After a two-week trial, a jury in the Western District of Texas found the former CEO, Michael Baker, 58, of Austin, Texas, guilty of one count of conspiracy to commit wire fraud and securities fraud, seven counts of wire fraud, two counts of securities fraud and two counts of making false statements. Baker was charged in a superseding indictment unsealed on July 17, 2013.

Evidence at trial demonstrated that Baker, along with his co-conspirators, “masterminded and executed a scheme to artificially inflate sales and revenue through a series of end-of-quarter transactions” involving several of ArthroCare’s distributors beginning in 2005 and continuing until 2009, a statement from the Department of Justice says.

Co-conspirators David Applegate and John Raffle, both former senior vice presidents of ArthroCare, pleaded guilty to multiple felonies in 2013. Co-conspirator Michael Gluk, former chief financial officer of ArthroCare, pleaded guilty to conspiracy to commit wire and securities fraud on June 14.

The Justice Department argued at trial that Baker, along with his co-conspirators, determined the type and amount of product to be shipped to distributors based on ArthroCare’s need to meet Wall Street analyst forecasts, rather than distributors’ actual orders. Baker and others then caused ArthroCare to “park” millions of dollars’ worth of its medical devices at its distributors at the end of each relevant quarter. The company then reported these shipments as sales in its quarterly and annual filings at the time of the shipment, enabling the company to meet or exceed internal and external earnings forecasts.

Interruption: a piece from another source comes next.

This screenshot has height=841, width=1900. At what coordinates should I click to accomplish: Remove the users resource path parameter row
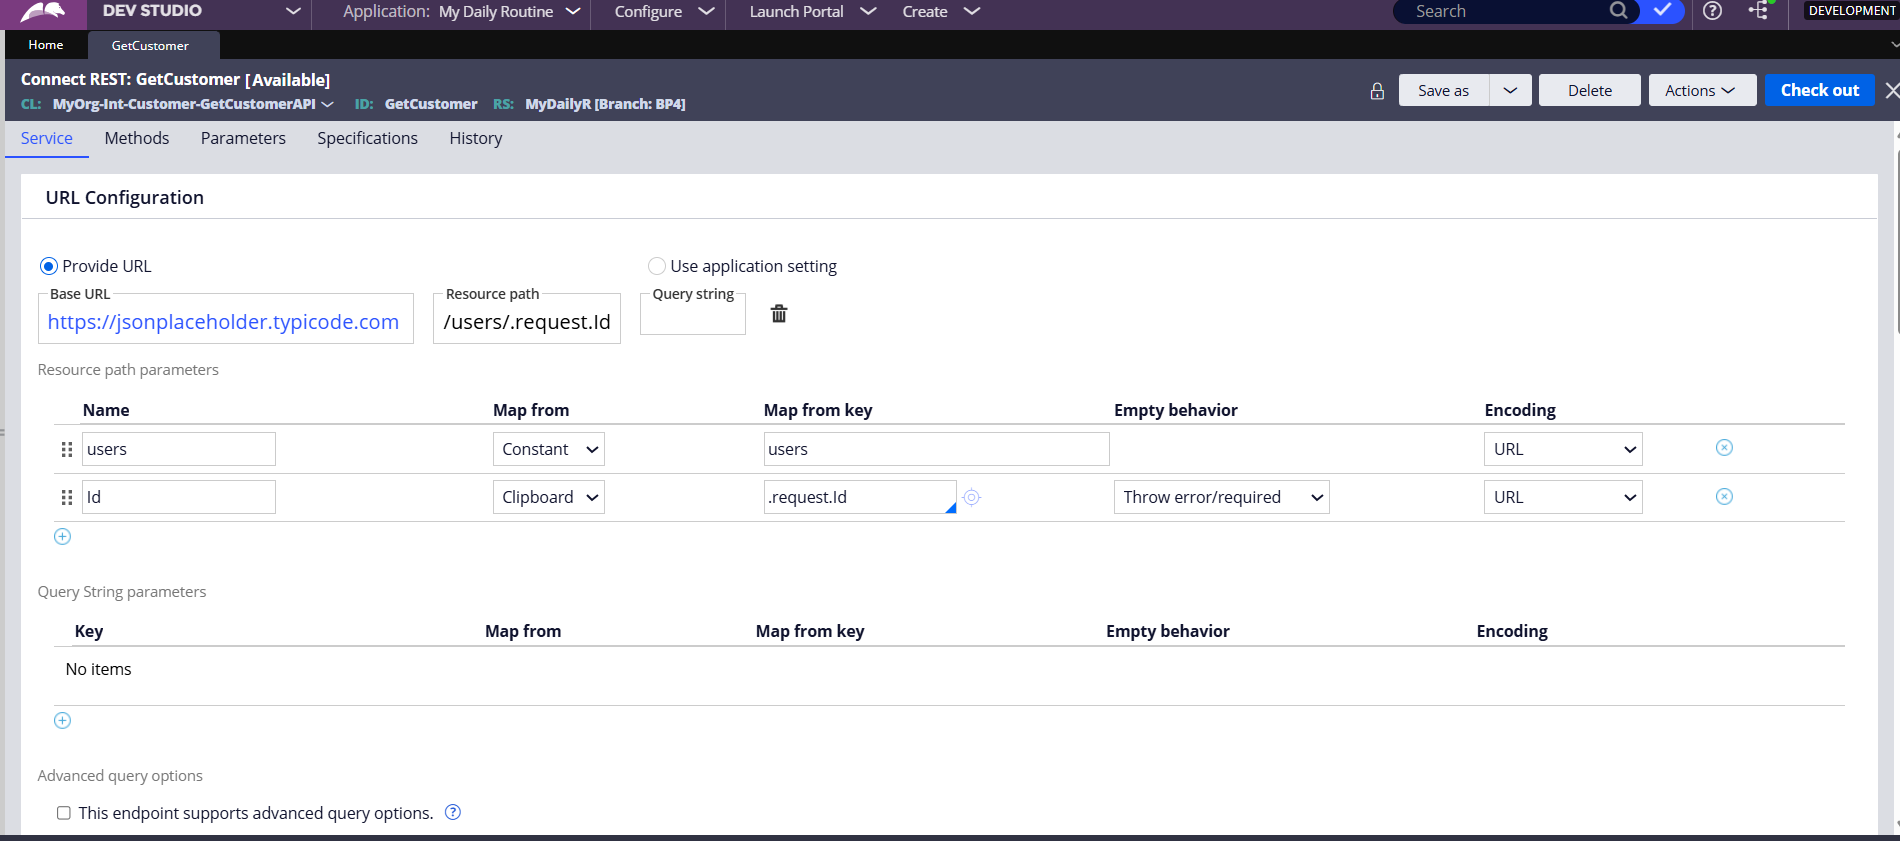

ArthroCare’s distributors agreed to accept shipment of millions of dollars of products in exchange for special conditions, including substantial, upfront cash commissions, extended payment terms and the ability to return products, allowing it to falsely inflate revenue by tens of millions of dollars,” the Justice Department alleged. Baker and others used DiscoCare, a privately-owned Delaware corporation, as one of the distributors to cover shortfalls in revenue. At Baker’s direction, product shipped to DiscoCare far exceeded the company’s needs.

Baker had ArthroCare acquire DiscoCare “specifically to conceal from the investing public, the nature and financial significance” of their relationship, a Justice Department release says. Evidence at trial also established that Baker lied when he was deposed by the U.S. Securities and Exchange Commission in November 2009 about ArthroCare’s relationship with DiscoCare.

Following the verdict, U.S. District Judge Sam Sparks of the Western District of Texas, who presided over the trial, remanded Baker into custody. A sentencing date has not yet been scheduled.